Max Rose started Chertok Wines in 2017 with a mission to create New England country wine. He started out sourcing hybrid grapes and apples from Maine, New Hampshire, Vermont, and Massachusetts. He found that there were not enough vines to reliably source from and decided to plant his own. In 2021 Max bought a farm, Belmont Orchard, and moved his winery to Shoreham, Vermont. He is incorporating apples from his own orchard along with fruit from other local farms and will continue to buy grapes until his own vineyards are producing fruit.
Belmont Orchard is around 20 acres on an east-facing hillside. Currently 16 acres is dedicated to apple trees planted in the 70’s. There are 6 acres of vines planted within the last couple years: Frontenac Gris, Frontenac Noir, Frontenac Blanc, Crescent, Itasca, and Louise Swenson. The plan is to pull back the acreage on the orchard, removing trees that are in terrible shape or are in poor locations, and have an equal split of trees to vines. The apple trees will also be grafted to cider varieties. The soils are Vergennes rocky clay, slate, and pockets of farmington loam. There is a flock of Brahma chickens helping curtail pests and Max would like to add sheep, geese, perhaps some goats and ducks in the future.
Max takes the lead and manages most of the property by himself with support from friends and family. All understory/undervine work is done with a hand scythe for less soil compaction and to rely less on diesel, although he does have a mower for the heavier duty jobs.

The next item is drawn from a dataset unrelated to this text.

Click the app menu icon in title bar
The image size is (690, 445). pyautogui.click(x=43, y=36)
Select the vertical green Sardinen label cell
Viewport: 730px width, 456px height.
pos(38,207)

Max makes his own liquid manures from comfrey and stinging nettle.
Region: Cambridge, Vermont
Grape: Frontenac Noir, Marquette, cider apples from Windfall Orchard.
Vineyard Size: 6 acres
Soil: Vergennes rocky clay, slate, and pockets of Farmington loam
Average Age of Vines: Estate vines planted 2021
Farming: Undervine scythe work, homemade liquid manures
Harvest: By hand
Winemaking: Whole cluster, food tread grapes, milled grapes added near the end of grape fermentation, punchdowns and two more months of fermentation.
Aging: Polyethylene eggs for 8 months on gross lees.